Ter uma rede de apoio forte é outro ponto, segundo Priscila. Contar com pessoas de confiança, que sejam próximas, é essencial para qualquer pessoa, em qualquer fase da vida, mas ter uma rede de suporte é ponto-chave para enfrentarmos períodos turbulentos com mais tranquilidade e acolhimento. Trabalhar a percepção que se tem de si mesmo, o seu próprio senso de apreciação da vida, buscar e viver um propósito de vida e até mesmo recuperar situações que já foram superadas ao longo da própria história são outras formas de também desenvolver a sua resiliência.
"Sendo mais resilientes, conseguimos ser mais felizes, ter uma vida mais próspera, mais otimista e repleta de esperança. Sabemos que somos capazes de enfrentar os desafios e, com isso, acreditamos mais em nós mesmos, desenvolvendo mais autoestima", explica a psicóloga. "Aprendemos a viver o presente e acolher as coisas como são, mas sabendo que sempre podemos evoluir e viver a nossa melhor versão."
É necessário reforçar, entretanto, que o desenvolvimento da resiliência não é algo alcançável a todas as pessoas - principalmente em um país tão desigual como o Brasil. É possível, inclusive, que pessoas muito resilientes nem saibam o que a palavra significa, porque viveram uma realidade repleta de dificuldades (como a pobreza extrema, a fome) que precisaram contornar para ter um mínimo de conforto.

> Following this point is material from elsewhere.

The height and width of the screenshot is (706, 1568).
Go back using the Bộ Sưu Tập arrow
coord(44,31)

Tornar esse treino uma parte do dia a dia é um privilégio, sim, mas algo que pode ser compartilhado com todos, considerando-se o contexto, o entendimento e o momento de cada um.
Um detalhe que também precisa ficar claro é que o desenvolvimento da resiliência não é um processo necessariamente sofrido. Ou seja, não é um pré-requisito passar por dificuldades ou períodos de grande sofrimento, para assim, ser mais resiliente. Mas, infelizmente, é dessa forma que as mudanças geralmente acontecem.

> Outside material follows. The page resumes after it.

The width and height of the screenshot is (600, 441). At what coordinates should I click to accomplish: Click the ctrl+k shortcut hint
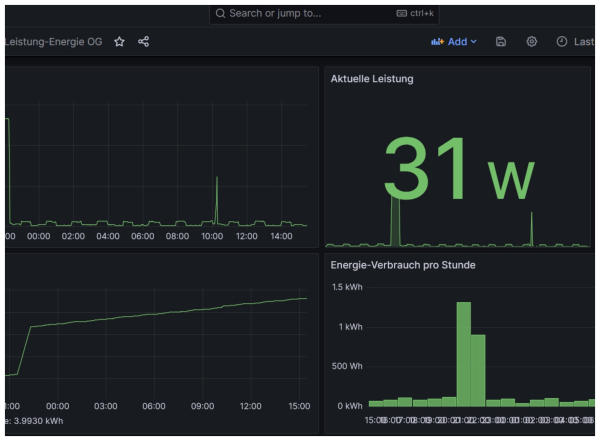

"A resiliência é passível de ocorrer em qualquer momento. Porém, somos mais suscetíveis a mudar a forma como lidamos com as situações e aprender com elas quando nos vemos em um contexto onde todos estão vivendo algo semelhante", diz Priscila. "Por isso, a pandemia pode contribuir para alavancar a resiliência, caso a pessoa se abra para viver a experiência e tirar algo de positivo. Afinal, até nos nossos piores dias, ocorre algo positivo, basta alterarmos o nosso foco para conseguir enxergar essas coisas. Ademais, é importante ressaltar que a vida pode ser difícil, mas não precisa ser sofrida! E é aí que a psicologia positiva atua", finaliza.
Um último lembrete: se você ou alguém do seu entrono tem apresentado dificuldades para lidar com o que acontece no país e no mundo agora, se não vê perspectiva ou não consegue encontrar um mínimo de positividade nos seus dias, não hesite em pedir ajuda.